Игорь Смирнов - Философский комментарий. Статьи, рецензии, публицистика 1997 - 2015
Видя в обмене движущую силу всей истории культуры, среди прочего и самосозидания личности, начинающегося в Ренессансе, Гринблатт ("Renaissance Self-Fashioning: From More to Shakespeare", Chicago, 1980) отстаивает тезис о том, что резонансом искусственного творения себя оказывается потеря органической идентичности или по меньшей мере ее поколебленность (тем самым он дополняет антропологию театральности Плесснера[55]и лотмановскую "поэтику поведения"[56], на которые ориентируется). Субъектное ("subjectivity"), будучи плодом конструирования, артефактом, субверсивно внутри личности и остается таковым в своей направленности на другого. О том, так это или нет, можно спорить. Не подлежит сомнению, однако, то, что сама постановка в NH вопроса о субъектном (ср. также цитировавшуюся статью Монтроуза "Поэтика и политика культуры") субверсивна относительно умозрения постмодернистов-шестидесятников, для которых эта категория в любых ее экспликациях была не более чем ложной. Нетрудно продолжить перечень расхождений между NH и его ближайшими предшественниками. Ограничусь тем, что назову только еще одну из контроверз. Современность для NH не постисторична — она здесь такой же предмет исторического интереса, что и всякий прежний период, как это декларируют Гринблатт и Монтроуз и как это подтверждает исследовательская практика их единомышленников[57].
Затеянный "новыми историками" пересмотр ранне-постмодернистского проекта по сути дела всесторонен и бескомпромиссен. Но они, совершая подчас выпады против то Деррида, то Лиотара, то Уайта, так и не решились конституировать себя в фундаментальном споре, который обычно ведет эпоха с эпохой. NH несет известную со-ответственность за то, что его противники из деконструктивистского лагеря вменяют ему в вину "ностальгию" по романтизму и изображают его в виде реакционной аномалии постмодернизма[58]. Пустись NH в эпохальную полемику с преодолеваемой им историко-культурной формацией, подобного рода укоры вслепую были бы невозможны. (И в данном случае спецификация не дается постмодернистскому сознанию.)

Записи поиска слов и элементов:

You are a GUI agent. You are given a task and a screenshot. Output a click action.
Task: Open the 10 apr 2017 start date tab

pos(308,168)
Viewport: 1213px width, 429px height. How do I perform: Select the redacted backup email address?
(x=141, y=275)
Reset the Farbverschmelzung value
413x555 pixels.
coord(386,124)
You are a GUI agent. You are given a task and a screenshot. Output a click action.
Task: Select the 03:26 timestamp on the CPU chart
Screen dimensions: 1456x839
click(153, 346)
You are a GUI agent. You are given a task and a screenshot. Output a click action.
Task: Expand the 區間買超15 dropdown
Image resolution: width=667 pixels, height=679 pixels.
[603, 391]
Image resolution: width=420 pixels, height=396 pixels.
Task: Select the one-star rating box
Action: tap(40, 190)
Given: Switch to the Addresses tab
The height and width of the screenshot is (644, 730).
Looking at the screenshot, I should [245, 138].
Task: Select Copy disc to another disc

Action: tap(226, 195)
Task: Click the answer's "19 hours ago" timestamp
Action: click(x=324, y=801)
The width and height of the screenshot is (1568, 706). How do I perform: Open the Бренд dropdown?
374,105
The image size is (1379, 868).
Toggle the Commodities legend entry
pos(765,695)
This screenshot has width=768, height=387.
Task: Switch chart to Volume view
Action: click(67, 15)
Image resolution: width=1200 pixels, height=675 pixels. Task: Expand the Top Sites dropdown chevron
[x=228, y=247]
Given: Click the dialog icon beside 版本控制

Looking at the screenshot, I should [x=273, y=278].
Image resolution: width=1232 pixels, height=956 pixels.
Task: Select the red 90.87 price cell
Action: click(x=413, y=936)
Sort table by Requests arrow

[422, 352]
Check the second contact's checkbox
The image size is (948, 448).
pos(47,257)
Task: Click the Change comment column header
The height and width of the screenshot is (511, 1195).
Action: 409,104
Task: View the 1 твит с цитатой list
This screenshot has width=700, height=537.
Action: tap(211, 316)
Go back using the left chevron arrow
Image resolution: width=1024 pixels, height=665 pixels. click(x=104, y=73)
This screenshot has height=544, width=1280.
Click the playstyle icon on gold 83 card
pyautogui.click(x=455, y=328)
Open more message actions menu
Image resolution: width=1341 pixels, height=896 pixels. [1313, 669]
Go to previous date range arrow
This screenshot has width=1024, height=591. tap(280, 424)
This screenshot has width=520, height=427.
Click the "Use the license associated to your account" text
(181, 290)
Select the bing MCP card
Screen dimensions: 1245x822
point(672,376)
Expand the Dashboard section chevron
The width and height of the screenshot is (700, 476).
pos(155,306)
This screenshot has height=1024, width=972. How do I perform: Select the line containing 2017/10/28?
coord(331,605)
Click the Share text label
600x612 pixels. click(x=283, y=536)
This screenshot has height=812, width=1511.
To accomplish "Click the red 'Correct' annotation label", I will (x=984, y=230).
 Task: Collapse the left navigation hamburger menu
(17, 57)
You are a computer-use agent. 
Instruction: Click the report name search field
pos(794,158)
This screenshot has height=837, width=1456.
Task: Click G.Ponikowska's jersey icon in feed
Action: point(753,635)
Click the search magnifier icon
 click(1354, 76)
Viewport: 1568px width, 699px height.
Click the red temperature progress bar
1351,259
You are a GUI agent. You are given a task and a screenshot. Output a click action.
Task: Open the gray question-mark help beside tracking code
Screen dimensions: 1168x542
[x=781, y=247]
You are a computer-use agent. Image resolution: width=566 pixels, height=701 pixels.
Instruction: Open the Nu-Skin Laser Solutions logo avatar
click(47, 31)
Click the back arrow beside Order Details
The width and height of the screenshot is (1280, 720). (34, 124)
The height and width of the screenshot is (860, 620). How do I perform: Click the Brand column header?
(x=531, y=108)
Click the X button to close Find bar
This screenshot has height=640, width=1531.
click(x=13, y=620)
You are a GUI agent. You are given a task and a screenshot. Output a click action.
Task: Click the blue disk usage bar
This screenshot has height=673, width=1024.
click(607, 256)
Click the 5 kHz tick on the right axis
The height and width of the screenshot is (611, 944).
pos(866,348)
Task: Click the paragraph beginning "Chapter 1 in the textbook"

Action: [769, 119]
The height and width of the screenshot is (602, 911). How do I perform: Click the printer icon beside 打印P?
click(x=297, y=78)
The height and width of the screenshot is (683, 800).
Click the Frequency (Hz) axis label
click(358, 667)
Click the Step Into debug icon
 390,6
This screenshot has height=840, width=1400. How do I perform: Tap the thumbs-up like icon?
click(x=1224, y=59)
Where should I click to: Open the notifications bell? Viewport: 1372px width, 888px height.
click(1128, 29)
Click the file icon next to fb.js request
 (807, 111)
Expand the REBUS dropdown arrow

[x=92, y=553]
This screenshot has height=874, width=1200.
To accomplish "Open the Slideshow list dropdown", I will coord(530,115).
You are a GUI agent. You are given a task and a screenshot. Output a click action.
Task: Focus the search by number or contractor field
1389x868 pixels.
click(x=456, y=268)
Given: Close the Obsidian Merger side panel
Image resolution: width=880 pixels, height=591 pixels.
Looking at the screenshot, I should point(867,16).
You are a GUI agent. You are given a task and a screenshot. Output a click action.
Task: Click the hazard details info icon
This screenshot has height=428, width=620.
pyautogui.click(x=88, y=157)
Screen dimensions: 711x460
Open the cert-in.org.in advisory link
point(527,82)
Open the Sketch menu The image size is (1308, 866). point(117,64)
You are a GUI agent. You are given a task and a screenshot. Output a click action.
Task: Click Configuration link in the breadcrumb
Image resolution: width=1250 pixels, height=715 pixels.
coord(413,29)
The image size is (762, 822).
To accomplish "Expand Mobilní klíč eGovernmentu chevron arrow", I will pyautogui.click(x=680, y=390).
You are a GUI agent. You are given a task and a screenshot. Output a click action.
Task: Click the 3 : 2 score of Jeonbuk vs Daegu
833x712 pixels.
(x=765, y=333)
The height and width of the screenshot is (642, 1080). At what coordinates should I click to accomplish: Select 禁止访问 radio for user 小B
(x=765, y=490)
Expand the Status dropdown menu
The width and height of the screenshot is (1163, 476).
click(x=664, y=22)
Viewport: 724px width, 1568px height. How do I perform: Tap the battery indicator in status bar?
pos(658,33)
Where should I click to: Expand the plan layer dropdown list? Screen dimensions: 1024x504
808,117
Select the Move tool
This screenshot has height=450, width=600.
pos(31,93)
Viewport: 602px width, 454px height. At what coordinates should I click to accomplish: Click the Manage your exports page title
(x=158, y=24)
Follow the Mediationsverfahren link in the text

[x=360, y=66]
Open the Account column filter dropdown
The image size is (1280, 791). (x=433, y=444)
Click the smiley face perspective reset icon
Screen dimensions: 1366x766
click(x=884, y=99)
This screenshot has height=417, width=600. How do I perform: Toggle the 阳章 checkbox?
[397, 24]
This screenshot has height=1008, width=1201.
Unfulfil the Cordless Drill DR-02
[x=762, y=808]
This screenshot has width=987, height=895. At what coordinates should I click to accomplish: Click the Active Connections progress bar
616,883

◆ ОБЯЗАТЕЛЬНОЕ ЗАДАНИЕ:
Что, согласно фрагменту о «новых историках», вменяют NH в вину его противники из деконструктивистского лагеря?

◆ ОТВЕТ:
Они вменяют NH в вину «ностальгию» по романтизму и изображают его в виде реакционной аномалии постмодернизма.